Der größte Schaden für Klima und Umwelt ist aber aufgrund der geplanten Bebauungsdichte zu erwarten. 80% der Fläche sollen bebaut werden. Mit Straßen und Parkplätzen bedeutet das eine nahezu komplette Versiegelung. Fruchtbarer Ackerboden und Grünland sollen großflächig versiegelt werden. Das beiliegende Entwässerungskonzept der Stadt ist nicht schlüssig, bei Starkregen steigt das Risiko örtlicher Überschwemmungen. Die Bodenfauna geht zugrunde. 

 

Im Bebauungsplan fehlt der direkte Fuß- und Radweg von der Bus-Haltestelle „Fährweg“ in das Plangebiet.
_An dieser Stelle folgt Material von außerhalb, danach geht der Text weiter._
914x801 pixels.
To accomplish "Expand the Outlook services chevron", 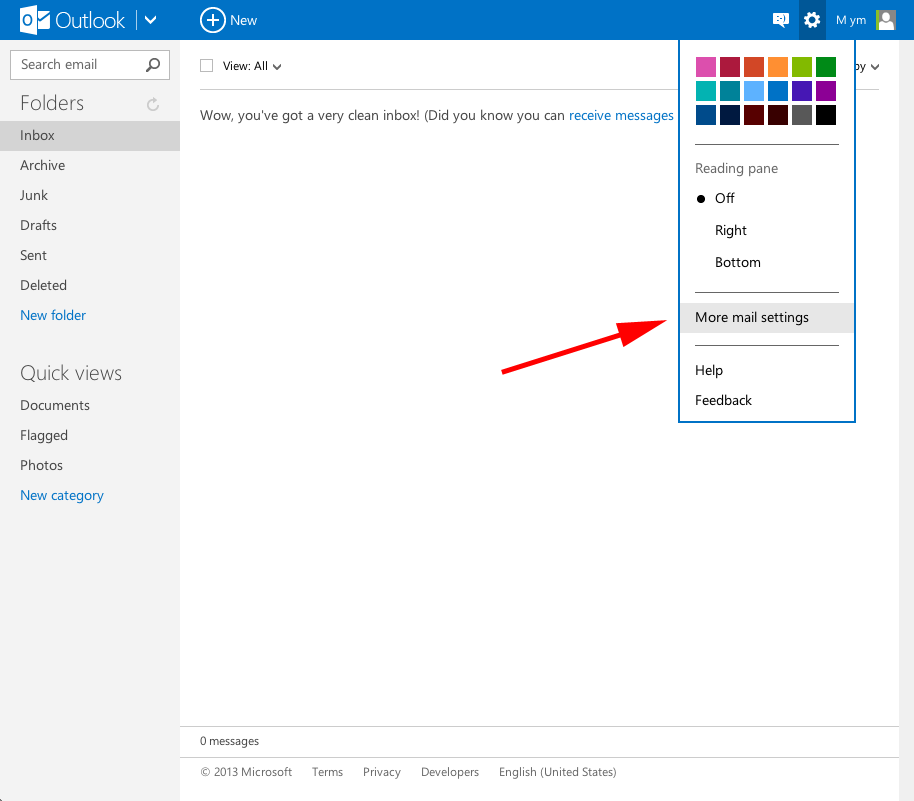I will [149, 20].
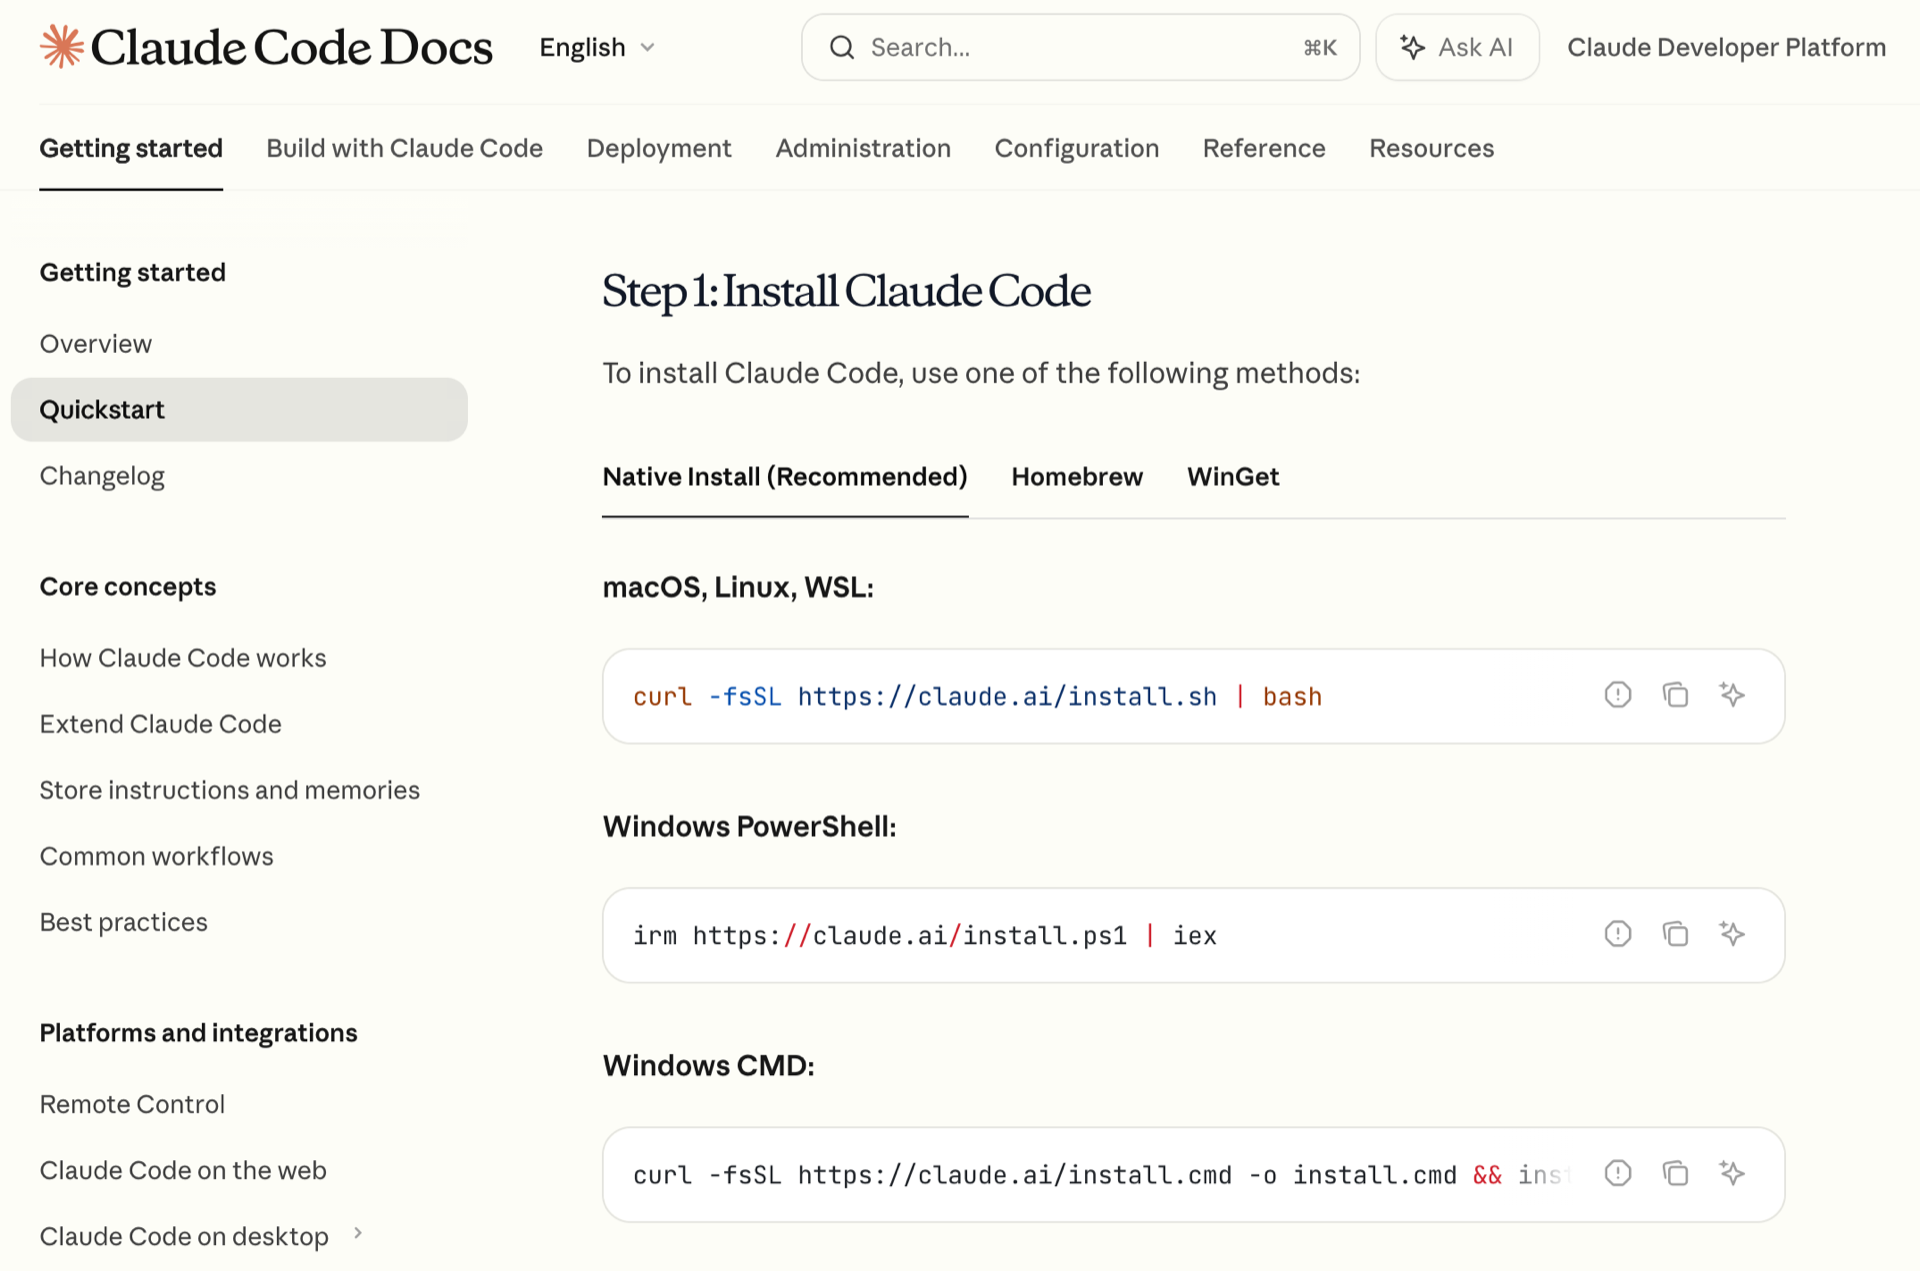Viewport: 1920px width, 1271px height.
Task: Report issue icon on Windows CMD block
Action: (x=1617, y=1173)
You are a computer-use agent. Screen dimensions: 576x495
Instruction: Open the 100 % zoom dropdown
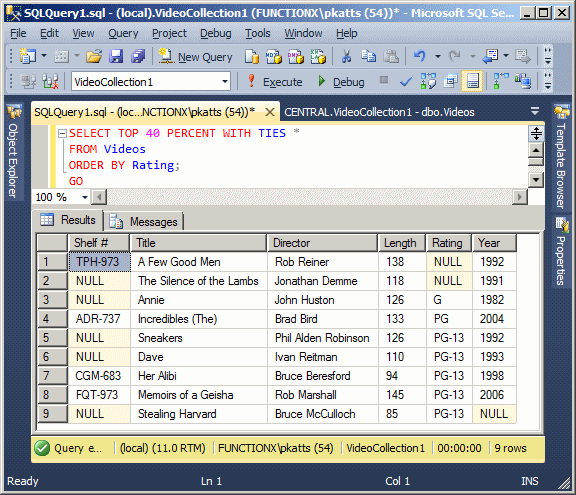pos(85,197)

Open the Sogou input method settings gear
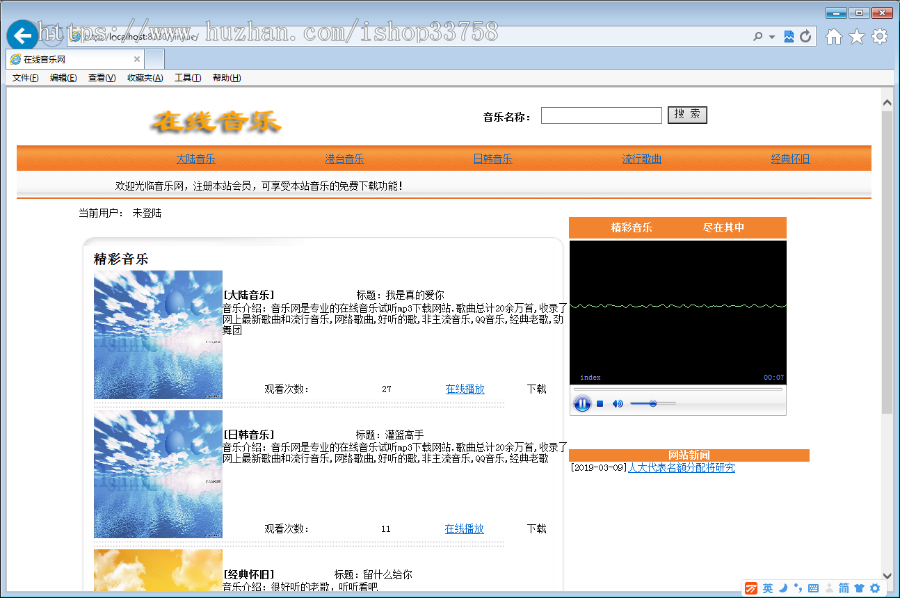pos(875,588)
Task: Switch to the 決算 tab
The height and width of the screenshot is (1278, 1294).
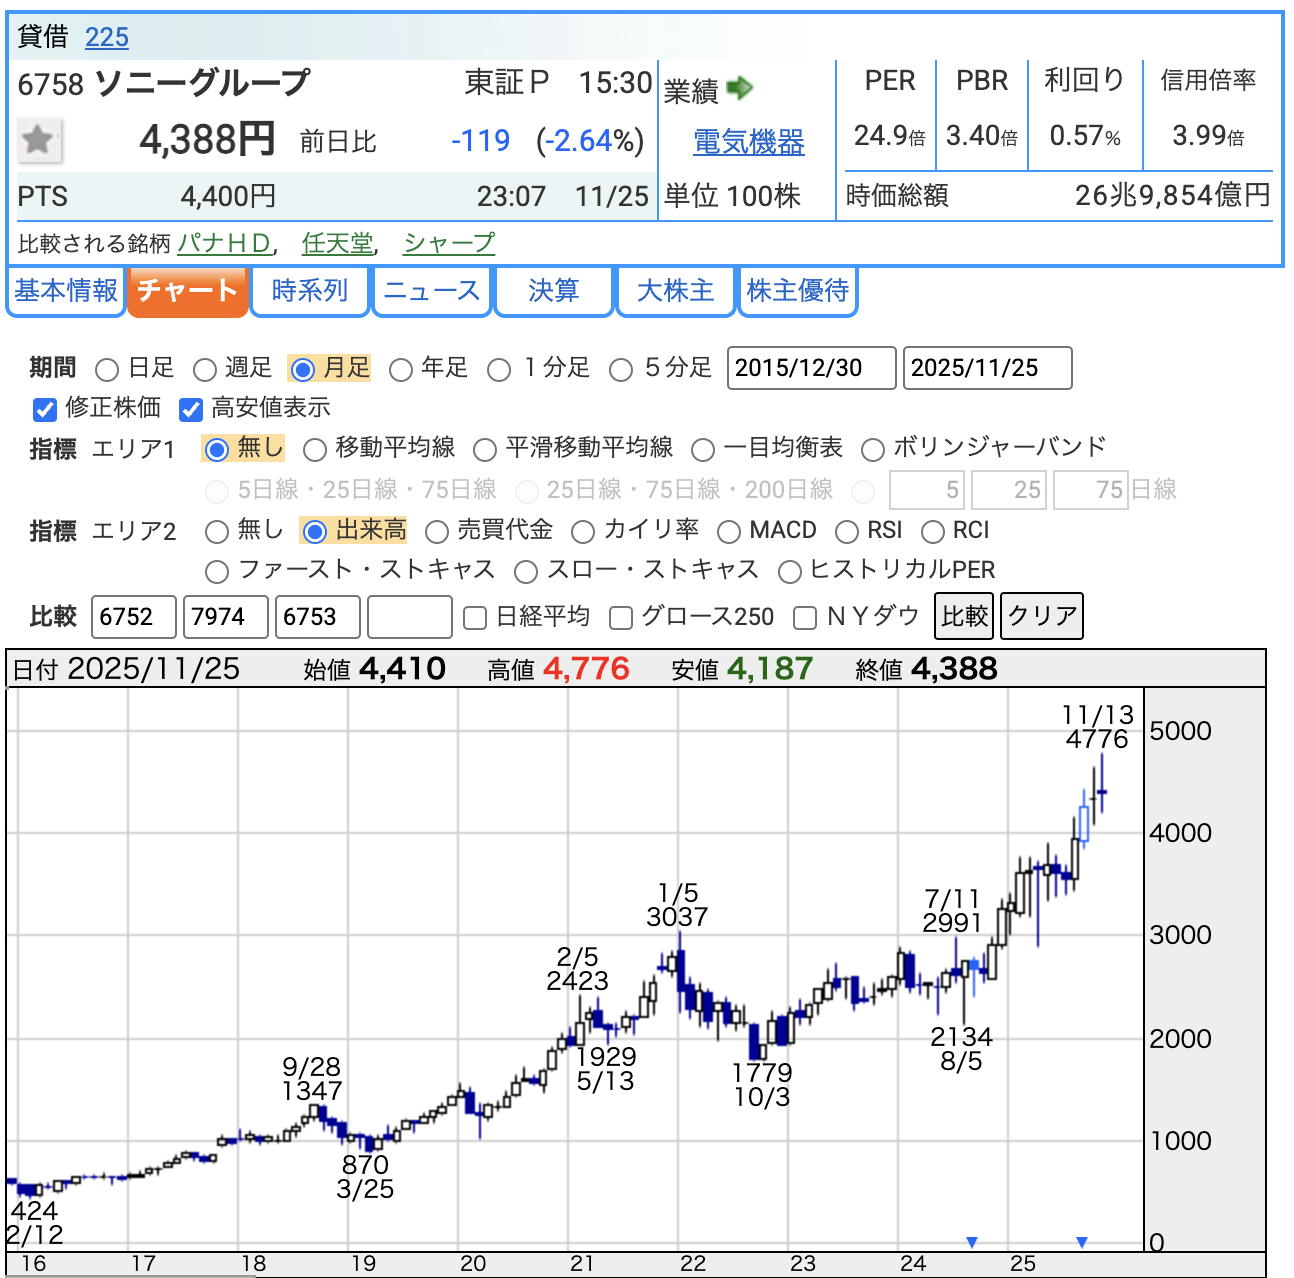Action: click(x=554, y=291)
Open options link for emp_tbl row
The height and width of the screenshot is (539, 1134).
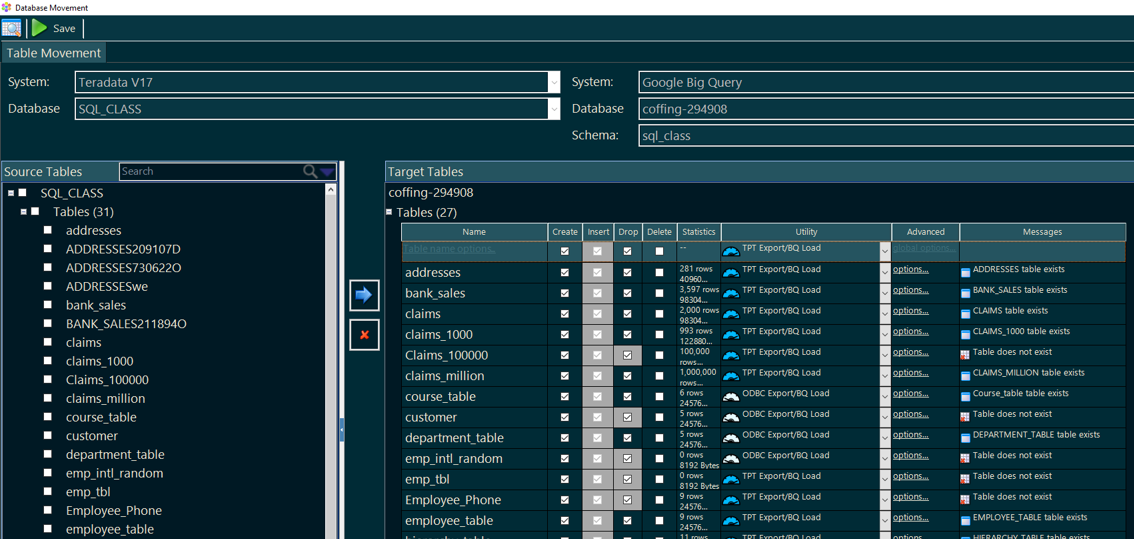[910, 476]
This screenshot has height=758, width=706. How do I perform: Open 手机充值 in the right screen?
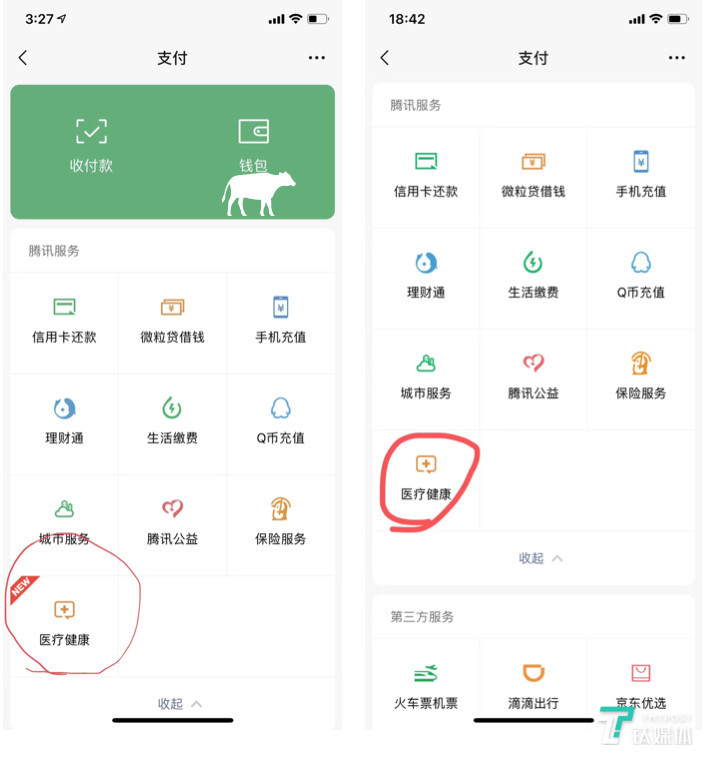point(641,174)
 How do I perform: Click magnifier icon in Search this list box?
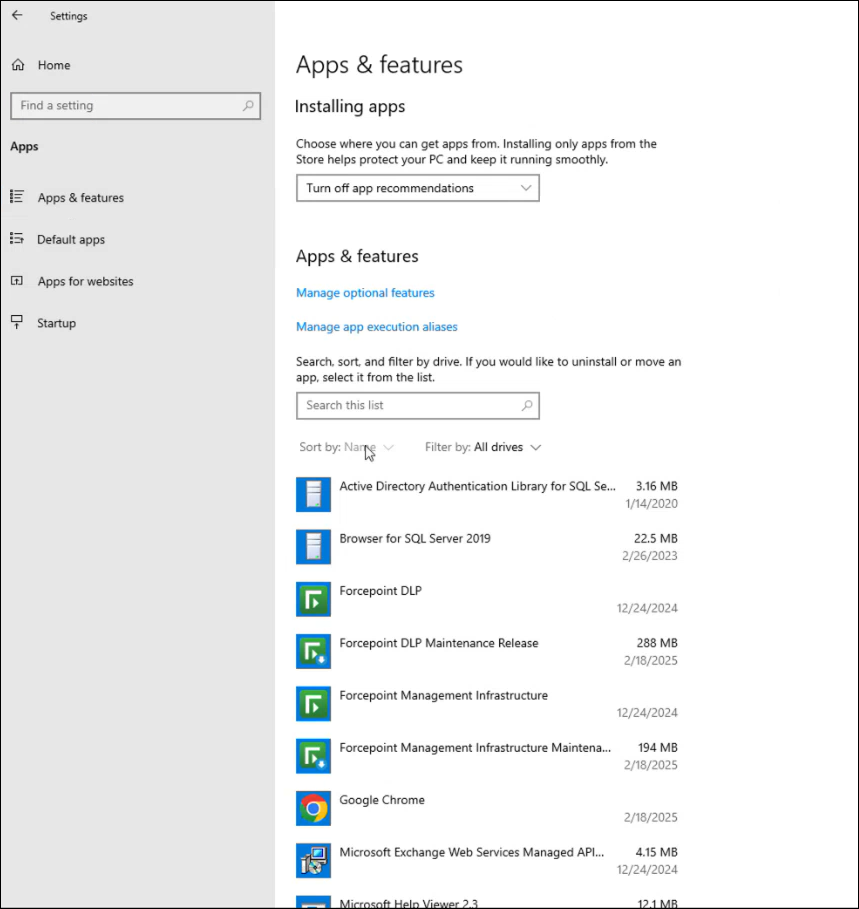tap(527, 406)
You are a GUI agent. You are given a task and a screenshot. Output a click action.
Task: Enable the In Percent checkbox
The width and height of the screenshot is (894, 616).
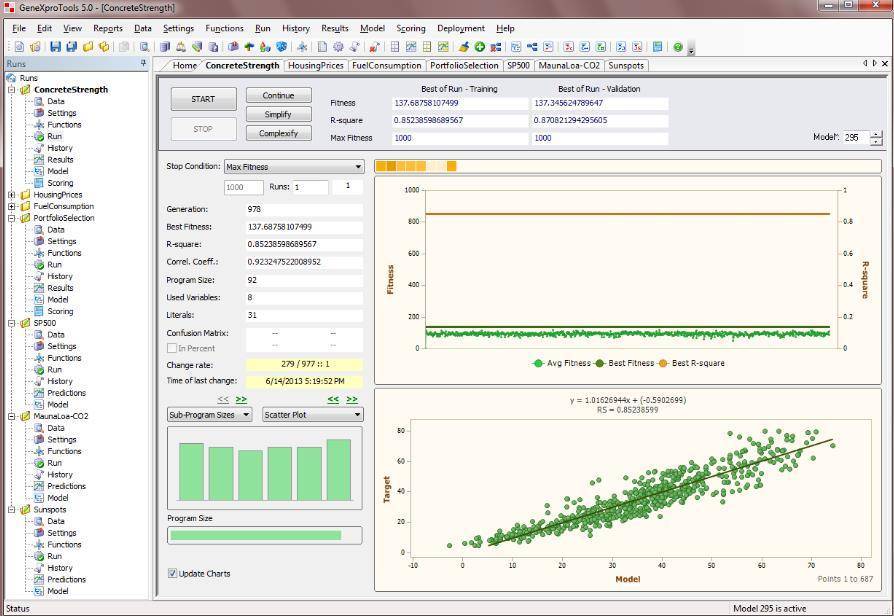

Eine Zuwegung, die aus Richtung Ketzin/Paretz/Falkenrehde wichtig ist. Nötige Grundstücke dafür müssten gesichert werden. Im städtebaulichen Vertrag des alten, noch gültigen Bebauungsplans steht, dass sich die Investoren verpflichten, den Bahnhof Satzkorn auf ihre Kosten wiederzueröffnen. Das muss übernommen werden – auf der Grundlage realistischer Kundenzahlen.

 

Die BI fürchtet außerdem um den Erhalt der natürlichen Strukturen vor Ort. „Es ist positiv, dass zumindest ein kurzer Geh-/Radweg (300 m) entlang der Bahnhofstraße geplant ist. Der Weg muss aber so gebaut werden, dass die bestehende, historisch und ökologisch wertvolle Maulbeerreihe erhalten bleibt“, so Ingo Kunde von der BI. Ebenso wichtig: Der Weg nach Paaren, der schon auf alten Karten zu finden ist, prägt noch immer die Landschaft. Mit seinen Hecken, Eichen und wilden Obstbäumen bietet er Lebensraum für zahlreiche Tierarten, unter anderem den streng geschützten Turmfalken. Die BI fordert, diesen Weg zu erhalten und für Fußgänger und Radfahrer langfristig wieder nutzbar zu machen. Er wäre die direkte Verbindung zwischen Bahnhof Satzkorn und Gewerbegebiet. 

 

Die Bürgerbeteiligung ist bis zum 25.4. per Post oder per E-Mail möglich. 

 

Alle Unterlagen finden sich hier: www.potsdam.de/Bauleitplanung. Jetzt ist die Chance für jeden Bürger, die Stadtverordneten und die Verwaltung, die überdimensionierten Pläne der xxxL-Gruppe in ihre Schranken zu weisen.